Nationalist backroom

On the subscription based Irish News site, Brian Feeney is exercised about the forthcoming election (whenever it happens), and in particular the behaviour of the dissidents within the UUP. He writes:

"..they have no intention of being satisfied with anything less than Trimble’s departure and the agreement’s collapse. What makes Trimble’s position even more imponderable is that after the next elections, numbered among his reduced assembly ‘team’, for want of a better word, will be Burnside and Donaldson. Perhaps even unionism’s undead, Willie Ross, may appear. Talk about cuckoos in the nest! In such circumstances no executive could be elected."

He continues:

"The temptation of the British government in the face of such a prospect is to suspend the workings of the assembly and abandon an election. That would be a mistake.

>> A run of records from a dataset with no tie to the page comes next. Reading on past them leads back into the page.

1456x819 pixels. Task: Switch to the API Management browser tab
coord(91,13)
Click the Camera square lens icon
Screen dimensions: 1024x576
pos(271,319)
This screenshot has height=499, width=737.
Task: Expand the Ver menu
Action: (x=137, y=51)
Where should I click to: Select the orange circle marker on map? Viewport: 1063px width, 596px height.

Bruce Morrison, one of the architects of the peace process, pointed out last month in Belfast that devolution is merely one leg of the agreement – but the one unionists wanted. The other leg is what he called ‘bilateralism’, in other words greater involvement of both Irish and British governments through the British/Irish Secretariat in Windsor House."

"As he suggested, it should be made clear to unionists that if they refuse to operate the leg of the agreement they demanded, then the other leg should operate at full power as laid down in the agreement. Refusing to share power, which means opting out of politics, is merely another way of exercising a veto on change."